====== Provided information

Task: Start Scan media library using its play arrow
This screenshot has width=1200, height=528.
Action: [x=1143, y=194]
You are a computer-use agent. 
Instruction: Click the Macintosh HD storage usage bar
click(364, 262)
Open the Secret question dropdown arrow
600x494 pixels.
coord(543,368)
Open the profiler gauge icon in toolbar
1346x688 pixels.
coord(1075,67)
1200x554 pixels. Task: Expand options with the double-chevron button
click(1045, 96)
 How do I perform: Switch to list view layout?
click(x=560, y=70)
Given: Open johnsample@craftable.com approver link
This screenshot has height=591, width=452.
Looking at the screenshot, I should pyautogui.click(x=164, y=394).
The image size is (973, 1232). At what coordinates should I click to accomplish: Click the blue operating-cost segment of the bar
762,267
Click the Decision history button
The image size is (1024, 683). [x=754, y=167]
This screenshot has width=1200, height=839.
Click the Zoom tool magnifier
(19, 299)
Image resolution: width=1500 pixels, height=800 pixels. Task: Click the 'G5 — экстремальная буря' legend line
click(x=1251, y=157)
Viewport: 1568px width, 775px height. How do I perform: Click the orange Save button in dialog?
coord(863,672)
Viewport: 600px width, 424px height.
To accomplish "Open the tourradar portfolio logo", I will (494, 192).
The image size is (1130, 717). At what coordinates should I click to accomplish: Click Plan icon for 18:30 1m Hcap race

============

__Problem to work on__
Please print the full listing shown above, exactly as it appears.

__Task result__
Task: Start Scan media library using its play arrow
This screenshot has width=1200, height=528.
Action: [x=1143, y=194]
You are a computer-use agent. 
Instruction: Click the Macintosh HD storage usage bar
click(364, 262)
Open the Secret question dropdown arrow
600x494 pixels.
coord(543,368)
Open the profiler gauge icon in toolbar
1346x688 pixels.
coord(1075,67)
1200x554 pixels. Task: Expand options with the double-chevron button
click(1045, 96)
 How do I perform: Switch to list view layout?
click(x=560, y=70)
Given: Open johnsample@craftable.com approver link
This screenshot has height=591, width=452.
Looking at the screenshot, I should pyautogui.click(x=164, y=394).
The image size is (973, 1232). At what coordinates should I click to accomplish: Click the blue operating-cost segment of the bar
762,267
Click the Decision history button
The image size is (1024, 683). [x=754, y=167]
This screenshot has width=1200, height=839.
Click the Zoom tool magnifier
(19, 299)
Image resolution: width=1500 pixels, height=800 pixels. Task: Click the 'G5 — экстремальная буря' legend line
click(x=1251, y=157)
Viewport: 1568px width, 775px height. How do I perform: Click the orange Save button in dialog?
coord(863,672)
Viewport: 600px width, 424px height.
To accomplish "Open the tourradar portfolio logo", I will (494, 192).
The image size is (1130, 717). At what coordinates should I click to accomplish: Click Plan icon for 18:30 1m Hcap race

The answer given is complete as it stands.